Out here, we are utterly exposed. The wind is dying down by itself, but it can be legendarily powerful across these flatlands. Once upon a time, this whole area was the heartland of pastoralists of varying sorts. First the Ersuunians, then the Haraalians and their kin, grazed vast herds of cattle as well as horses in between the patches of intense hill-country which dominate the imagination of many people confined to the walls of their towns and cities. Indeed, the homelands of the hillfolk are grand and extensive, but the plains which surround them are what allowed for the formation of those first nomad confederations which would eventually give rise to the urban existence which so many of us enjoy.

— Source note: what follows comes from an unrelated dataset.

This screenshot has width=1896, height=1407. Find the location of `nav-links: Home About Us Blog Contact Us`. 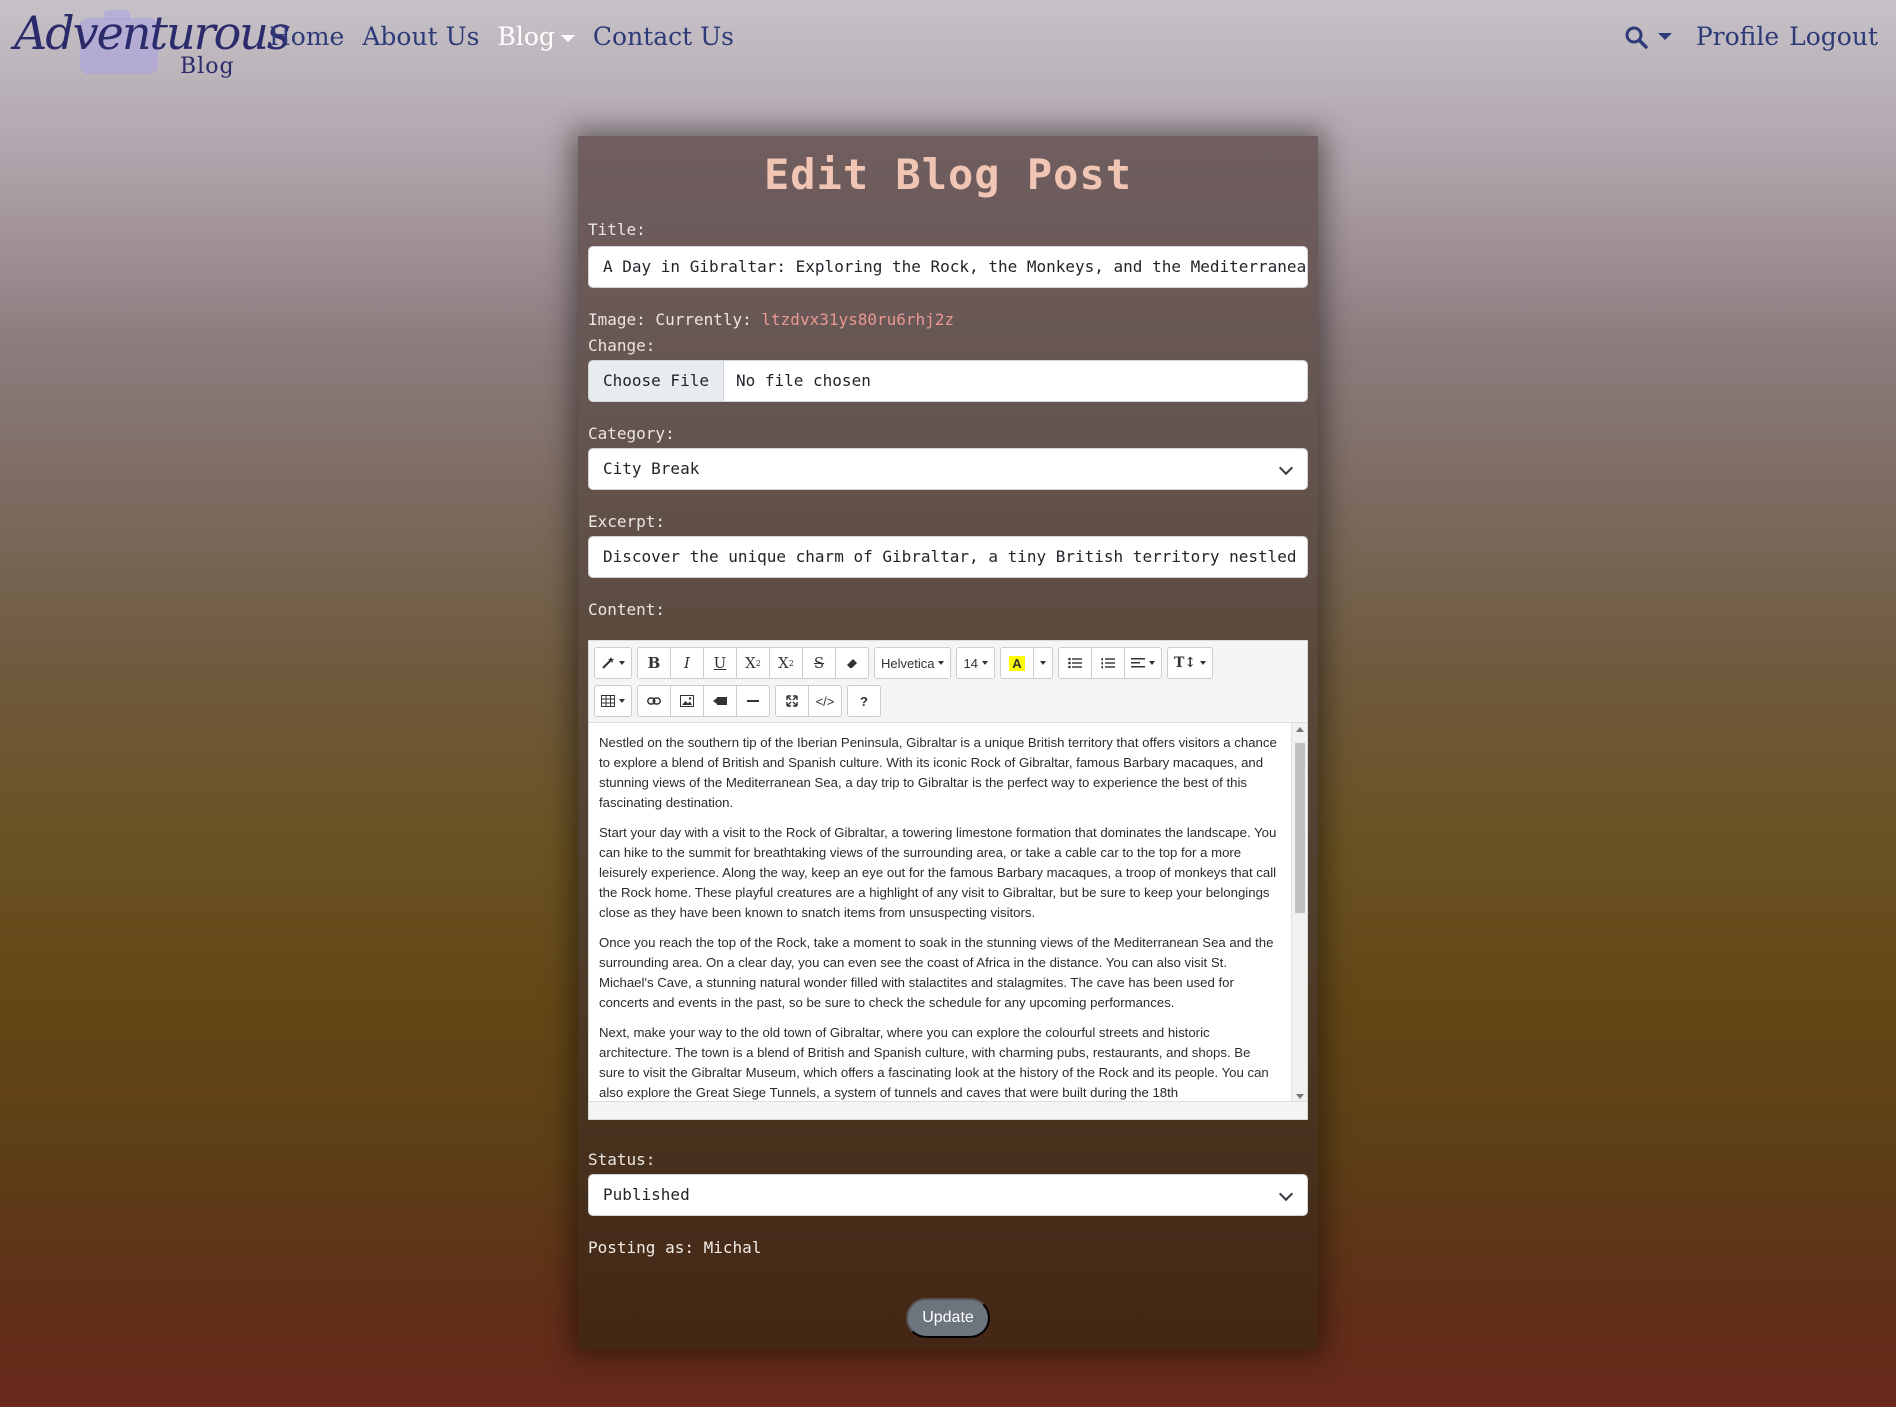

Even after their fences and tents were traded in for walls and buildings with stone foundations, the hooves of beasts trod over these regions in uncountable numbers along the borders of vast farming estates built to feed burgeoning polities. It was only when the Rupture occurred, and vast areas of grassland were subject to killing frosts the likes of which had not been seen before, did their numbers dwindle. And when they did fall, they plummeted, for the herds and their owners had multiplied and gorged for uninterrupted centuries. Even now, a few hundred years after that winter of winters, local belief holds that one cannot drive into the topsoil with a plowshare anywhere in the south-central plains without striking the skull of a bull.

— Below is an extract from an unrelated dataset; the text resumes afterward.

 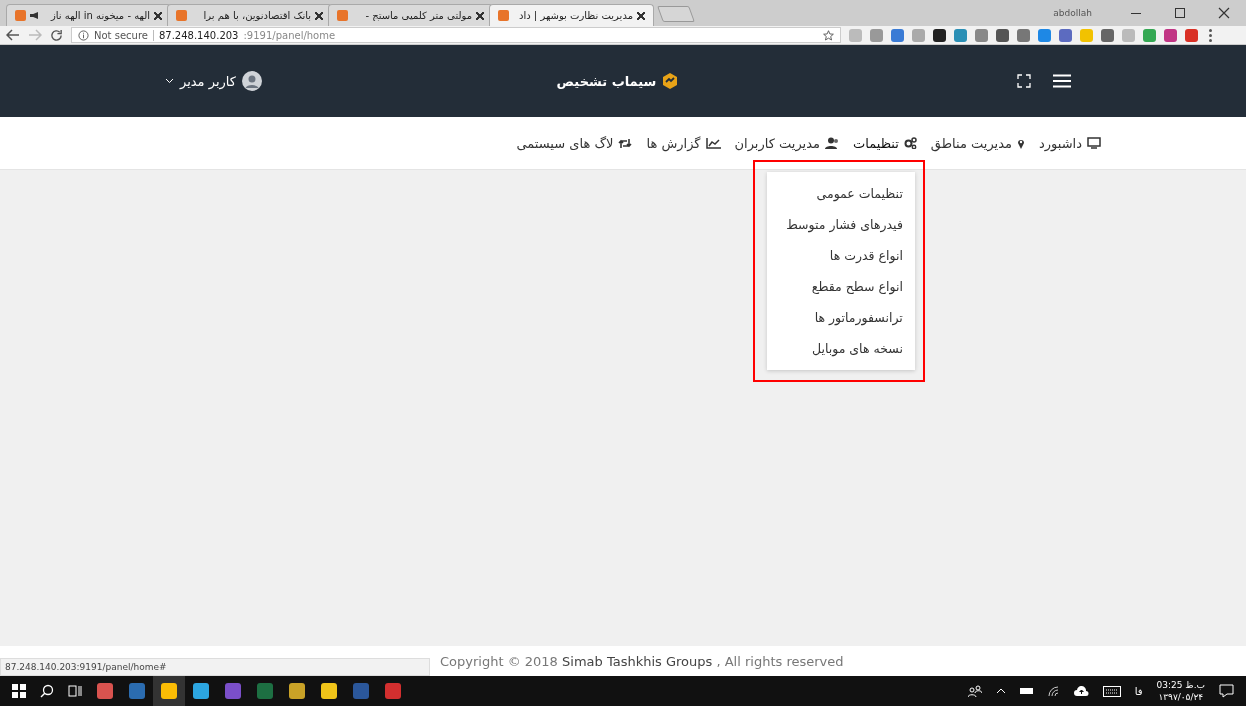 What do you see at coordinates (642, 661) in the screenshot?
I see `copyright-text: Copyright © 2018 Simab Tashkhis Groups , All rights reserved` at bounding box center [642, 661].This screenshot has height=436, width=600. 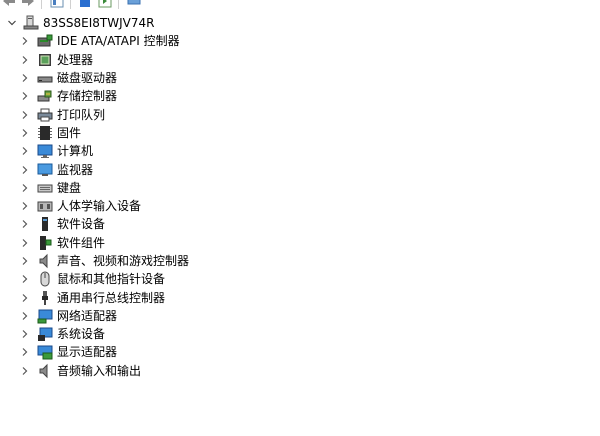 What do you see at coordinates (100, 206) in the screenshot?
I see `tree-item-label: 人体学输入设备` at bounding box center [100, 206].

Not that there is much driving of plowshares around here these days. Many areas are still given to dirt so loose that it blows away on windy days such as this, and deeper soil still possesses that imperceptible taint of overuse. The land that may still be good for hardier crop-raising would have to be reclaimed from the wild first, for the old towns--such as the one purportedly erected alongside Janskurf's Place--crumbled away into nothingness long ago. Deneroth, rather than investing in the risky venture, has opted to feed itself primarily through trade- even as it rulers bemoan the loss of territory and loudly champion returning to the territorial integrity of the old days. Still, the dirt road is wide enough for wagons going both ways at once, attesting to the stubborn regularity of trade from the south.

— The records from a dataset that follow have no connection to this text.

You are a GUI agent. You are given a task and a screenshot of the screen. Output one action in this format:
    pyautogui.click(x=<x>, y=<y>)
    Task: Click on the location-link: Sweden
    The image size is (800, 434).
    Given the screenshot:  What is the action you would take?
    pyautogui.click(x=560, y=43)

A peculiar aisle of raised ground divides the two horse paths, dotted with the same tall, tough grasses which surround us. I am remound of the details of one of the accounts of the palace of Haraal, as penned by one of the personal scribe-assistants of Laizij himself. Supposedly for a whole mile leading up to the entrance to the ill-fated stronghold, two roads positioned closely together like this were divided by a pair of tapestries of immense length and height. Woven upon each face was all of the accomplishments of the godlike emperor, oriented so that they could be read while approaching from one road and while leaving along the other. Every day they were being dragged forward or back as new chapters of his greatness were added, lengthening the tapestries while ensuring that they remained perfect, if flipped mirrors of one another.¹

Up ahead, at the highest point on a gentle slope, we can now see the dark timbers of Janskurf's Place. It rises up out of the least inviting-looking patch of heath in the entire land, perhaps a result of one clever bit of business acumen- the worse the environment looks around it, the more inviting and safe the old tavern seems by comparison. The two halves of the road merge together before it and pinch inward as they lead toward it and the structures nearby. The roadside sign we are nearing now is even larger than I had pictured, standing easily twice as high as I do. Elrusyo lightly elbows me and grins as we come close enough for Hraela to recognize that the sensationalist Denerothi Ersuut engravings upon the sign are not even accompanied by anything in a known Gertish dialect.

She is not amused.

¹ I am also remound of one infamous passage described in The Attestations of Itraszes, in which one of the tapestries miraculously transformed to reveal the future of the empire on the night of Haraal's disappearance, describing in grizzly detail all of the plagues, catastrophes, and evils to be visited upon its peoples. The Attestations only surfaced about a century after the ruler departed from his realm, but it was accepted as true enough to be used as an argument for the deification and veneration of Haraal. While I am no expert on topography, I can somewhat confidently state that these plains have not yet been swallowed up by an ever-expanding lake of black fire, causing me to cast some of my own humble skepticism upon the prophesies.